Every flow you edit in the Flow Designer is a draft. Drafts are safe to mutate at will and can be tested in isolation. Once you're happy with the result you publish it — that's when it becomes the version that real callers actually reach.

The legacy "Sync app" button is gone. Publish replaces it.

Lifecycle at a glance

Each flow has a version history with three statuses:

StatusWhat it means
DRAFTYour in-progress edits. Not served to real endpoints.
PUBLISHEDCurrently live. Conversations routed to this app's endpoints run against this definition.
ARCHIVEDA previously published version superseded by a later publish. Kept for audit and revert.

At any moment there is exactly one published version per flow (or zero, on a brand-new app). Saving in the editor always writes to the draft — it never silently mutates the published version.

Draft mode

When you're editing, you're working on the draft. Two things happen behind the scenes:

  • Autosave — the draft is persisted to the platform as you edit, so you can close the tab and return.
  • Test endpoint — the first time you run a test call, the Flow Designer creates a temporary WebRTC endpoint that points at the draft. Subsequent tests reuse the same temporary endpoint and re-push the latest definition.

Running a test call

Click Test in the toolbar. The browser opens a WebRTC session against the temporary endpoint and the draft definition runs end to end. The test panel below the canvas shows:

  • Connection status (preparing / connecting / running / ended).
  • Inline conversation events (user turn, agent turn, tool call, transition).
  • A link to the resulting conversation record after the call ends.

A single voice-agent node can also be tested in isolation — the Flow Designer wraps it in a minimal "single voice node" flow on the same temporary endpoint, useful for prompt iteration.

What test calls do not do

  • They do not invoke real PSTN — even if the flow has a phone endpoint, the test uses WebRTC.
  • They do not mutate the published version.
  • They do not touch the real endpoint's traffic.

Publishing

When the draft is ready, click Publish in the toolbar.

  1. The current draft becomes a new PUBLISHED version (with an incremented version number).
  2. The previous published version is moved to ARCHIVED.
  3. The real endpoint(s) on the platform are re-synced to point at the new version. This is immediate — the next call arrives at the new flow.
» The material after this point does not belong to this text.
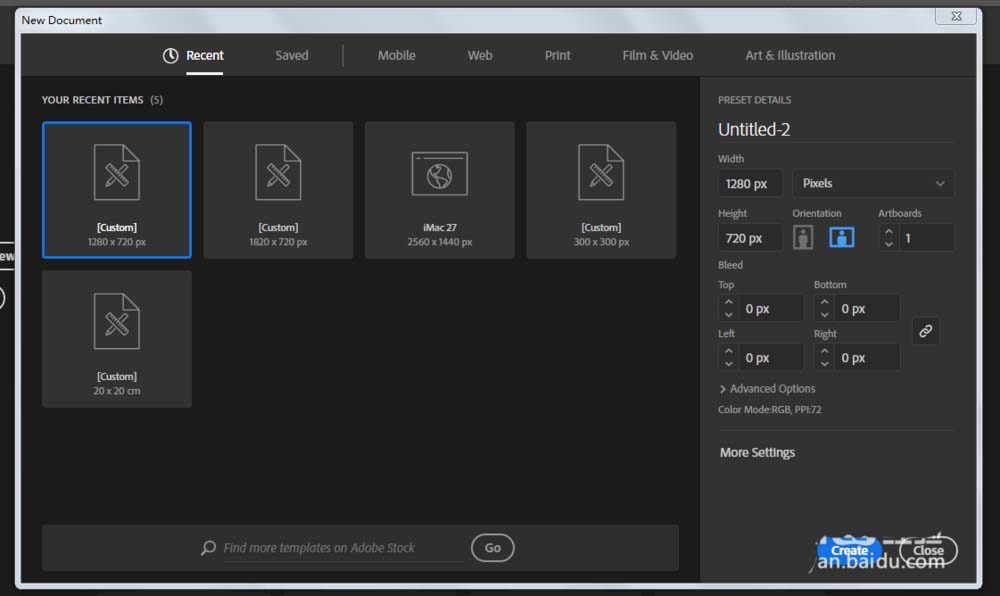The image size is (1000, 596).
Task: Open More Settings
Action: (x=757, y=453)

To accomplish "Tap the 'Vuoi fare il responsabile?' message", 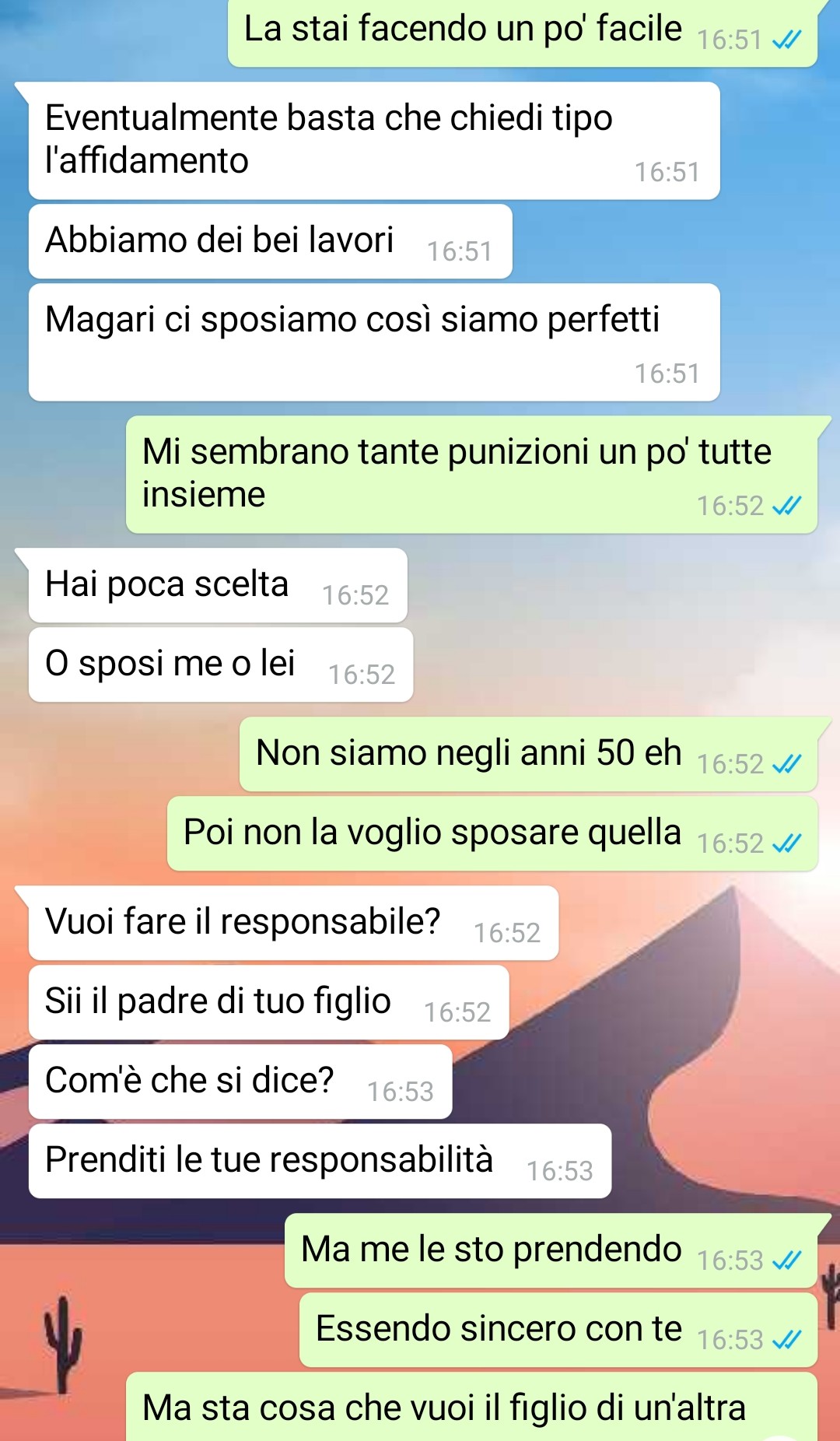I will [x=293, y=923].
If there is no draft (you're looking at a flow that hasn't been changed since the last publish), the Publish button is disabled and the toolbar shows "Already live — make a change to publish a new version".

Reverting

From the Version History drawer you can:

  • Load any previous version into the editor as a new draft (useful for inspecting or copy-editing).
  • Revert the current draft back to a previous version's content. The revert itself is a draft action — you still need to publish for the change to go live.

Editing a live flow

Because publishing is a single click, the safest pattern is:

  1. Open the flow. The canvas shows the currently published version (as a draft).
  2. Make your changes.
  3. Run one or more test calls.
  4. Publish.

If you want to keep iterating without going live, just don't publish — the draft will stay around indefinitely and the previously published version keeps serving real traffic.